ZQL currently has operators for strict equality and pattern match for fields of "primitive" types. E.g. in Zeek dns events, to find GitHub-related entries in the bstring-type field named query, both these do what I'd expect (all examples are with zq-sample-data).

Strict equality:

_path=dns query=github.map.fastly.net

Pattern match with glob wildcard:

_path=dns query=~*github*

However, if I'm working with an array field like answers, if I want to do the same kind of searches against any element in the array[bstring]-type field answers, ZQL has only syntax for strict membership:

_path=dns github.map.fastly.net in answers

But there's currently no way to check if the glob pattern *github* matches against any of the elements (well, it could be attempted by writing out answers[0]=~*github* or answers[1]=~*github* ..., but you'd need to know the upper bound on how long answers could be, plus this is super clunky.)
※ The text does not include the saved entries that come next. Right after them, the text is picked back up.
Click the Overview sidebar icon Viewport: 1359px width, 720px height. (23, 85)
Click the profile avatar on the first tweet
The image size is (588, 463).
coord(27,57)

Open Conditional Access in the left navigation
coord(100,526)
A couple approaches that have been considered:

1. Following from what already exists, one might imagine an in~ operator.
2. We could back away from having a separate in operator and have = target elements of complex types, perhaps with a change to how the field name is referenced to indicate a test against elements, e.g. answers[]=~*github*

[philrz]

We discussed this one as a group yesterday. There was rough consensus that something like answers[]=~*github* or answers[...]=~*github* might be adequate if we were in a rush to address this immediately. However, it was also noted that there are some higher-level gaps in ZQL expressions right now that we have yet to address. If we approach/address those gaps with a proper language design mindset, the syntax for this specific case would hopefully follow from that. Therefore we're going to continue thinking this one over and perhaps address it as part of a wider ZQL focus that's expected in the near future.